The only limitation is that backslashes \ cannot be used as separators in patterns because wildcard-match uses them for character escaping. However, when separator is undefined or true, / in patterns will match both / and \, so a single pattern with forward slashes can match both Unix and Windows paths:

const isMatchA = outmatch('foo\\bar') // throws an error

const isMatchB = outmatch('foo/bar') // same as passing `true` as the separator

isMatchB('foo/bar') //=> true
isMatchB('foo\\bar') //=> true

const isMatchC = outmatch('foo/bar', '/')

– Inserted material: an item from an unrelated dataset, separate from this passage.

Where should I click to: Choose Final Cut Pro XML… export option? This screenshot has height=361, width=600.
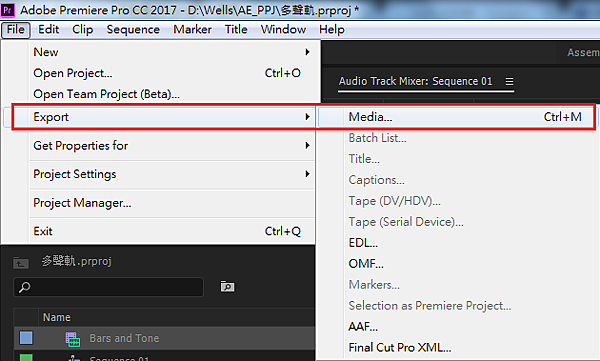400,347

isMatchC('foo/bar') //=> true
isMatchC('foo\\bar') //=> false

The matching features work with a segment rather than a whole pattern:

const isMatch = wcmatch('foo/b*')

isMatch('foo/bar') //=> true
isMatch('foo/b/ar') //=> false

Segmentation can be turned off completely by passing false as the separator, which makes wildcard-match treat whole patterns as a single segment. Slashes become regular symbols and * matches anything:

const isMatch = wcmatch('foo?ba*', false)
isMatch('foo/bar/qux') //=> true

A single separator in a pattern will match one or more separators in a sample string:

wcmatch('foo/bar/baz')('foo/bar///baz') //=> true

When a pattern has an explicit separator at its end, samples also require one or more trailing separators:

const isMatch = wcmatch('foo/bar/')

isMatch('foo/bar') //=> false
isMatch('foo/bar/') //=> true
isMatch('foo/bar///') //=> true

However, if there is no trailing separator in a pattern, strings will match even if they have separators at the end:

const isMatch = wcmatch('foo/bar')

isMatch('foo/bar') //=> true
isMatch('foo/bar/') //=> true
isMatch('foo/bar///') //=> true

Multiple Patterns

Wildcard-match can take an array of glob patterns as the first argument instead of a single pattern. In that case a string will be considered a match if it matches any of the given patterns:

const isMatch = wcmatch(['src/*', 'tests/*'])

isMatch('src/utils.js') //=> true
isMatch('tests/utils.js') //=> true

Matching Arrays of Strings

The returned function can work with arrays of strings when used as the predicate of the native array methods:

const isMatch = wcmatch('src/*.js')
const paths = ['readme.md', 'src/index.js', 'src/components/body.js']

paths.map(isMatch) //=> [ false, true, false ]
paths.filter(isMatch) //=> [ 'src/index.js' ]
paths.some(isMatch) //=> true
paths.every(isMatch) //=> false
paths.find(isMatch) //=> 'src/index.js'
paths.findIndex(isMatch) //=> 1

API

wcmatch(patterns, options?): isMatch
wcmatch(patterns, separator?): isMatch

Takes a single pattern string or an array of patterns and compiles them into a regular expression. Returns an isMatch function that takes a sample string as its only argument and returns true if the string matches the pattern(s).

isMatch(sample): boolean

Tests if a sample string matches the patterns that were used to compile the regular expression and create this function.

isMatch.regexp

The compiled regular expression.

isMatch.pattern

The original pattern or array of patterns that was used to compile the regular expression and create the isMatch function.

isMatch.options

The options object that was used to compile the regular expression and create the isMatch function.

Options

Option Type Default Value Description
separator string | boolean true Separator to be used to split patterns and samples into segments
  • true/ in patterns match both / and \ in samples
  • false — don't split
  • any string — custom separator
flags string undefined Flags to pass to the RegExp. For example, setting this option to 'i' will make the matching case-insensitive

Comparison

Pattern: src/test/**/*.?s
Sample: src/test/foo/bar.js

Compilation
  wildcard-match     1,046,326 ops/sec
  picomatch            261,589 ops/sec

Matching
  wildcard-match     34,646,993 ops/sec
  picomatch          10,750,888 ops/sec

A better comparison is in the works.